No; todo lo que sabemos es que, cuando recuperó su vista, él siguió a Jesús en su camino. Y eso, si lo piensas bien, es lo que espera de todos nosotros. El Buen Pastor llama por su nombre a cada oveja y las conduce. Podemos figurárnoslo dirigiendo su mirada sobre el rebaño y dando un grito de atención allí y otro aquí; ahora a ti, luego a mí, cuando ve que nos descarriamos de la verdadera senda. Y eso es para lo que sirve un retiro espiritual.

No somos ciegos, gracias a Dios, como Bartimeo; pero nuestras gafas pueden estar mal graduadas. No vemos siempre correcta mente. Confundimos las cosas que no valen la pena con las que sí la merecen. Y cuando Él nos pregunta «¿qué quieres que haga por ti?», tendremos que contestar: ¡Señor, que vea! Devuélveme la vista clara que tenía cuando salí del colegio, con toda la formación católica que había recibido allí. Devuélveme la vista clara que tenía cuando era un recién convertido y veía mi camino marcado de modo nítido. Devuélveme el poder de ver las cosas correctamente, como son realmente.

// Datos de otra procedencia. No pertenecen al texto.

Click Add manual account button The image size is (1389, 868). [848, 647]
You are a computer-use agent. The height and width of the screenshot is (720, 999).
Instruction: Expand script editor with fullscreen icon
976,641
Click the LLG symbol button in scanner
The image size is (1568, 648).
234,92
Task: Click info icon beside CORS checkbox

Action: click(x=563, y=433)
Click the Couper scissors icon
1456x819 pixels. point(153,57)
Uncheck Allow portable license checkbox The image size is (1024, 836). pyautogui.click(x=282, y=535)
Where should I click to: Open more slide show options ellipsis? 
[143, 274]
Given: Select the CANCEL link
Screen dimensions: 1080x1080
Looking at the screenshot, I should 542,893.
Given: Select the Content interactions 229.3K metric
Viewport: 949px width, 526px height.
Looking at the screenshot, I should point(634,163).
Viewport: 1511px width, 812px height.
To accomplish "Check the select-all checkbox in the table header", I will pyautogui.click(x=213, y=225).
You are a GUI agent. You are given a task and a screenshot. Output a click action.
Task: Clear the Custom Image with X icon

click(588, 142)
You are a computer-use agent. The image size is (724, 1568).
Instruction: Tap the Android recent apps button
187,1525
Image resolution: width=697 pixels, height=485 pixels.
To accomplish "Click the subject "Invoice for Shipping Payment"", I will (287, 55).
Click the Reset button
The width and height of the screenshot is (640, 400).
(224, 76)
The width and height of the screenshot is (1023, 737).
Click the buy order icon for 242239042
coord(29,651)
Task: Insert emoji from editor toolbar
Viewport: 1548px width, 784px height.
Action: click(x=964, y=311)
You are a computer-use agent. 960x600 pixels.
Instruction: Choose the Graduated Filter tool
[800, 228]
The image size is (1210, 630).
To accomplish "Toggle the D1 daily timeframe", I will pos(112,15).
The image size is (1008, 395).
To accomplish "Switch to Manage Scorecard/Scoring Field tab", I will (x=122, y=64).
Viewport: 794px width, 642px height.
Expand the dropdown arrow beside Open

Y si quieres un consejo, no gastes todo tu tiempo de retiro examinando tu vida con una lupa para encontrar rotos y tomando resoluciones para zurcirlos. Por ahora déjalo estar; si puedes conseguir que al final de este retiro tengas la vista más clara, esos rotos y esos propósitos surgirán fácilmente por ellos mismos. Intenta acercarte al Señor tanto como puedas, ábrele tu corazón tanto como seas capaz. Une tu voluntad a la voluntad de Dios y deja en sus manos lo demás.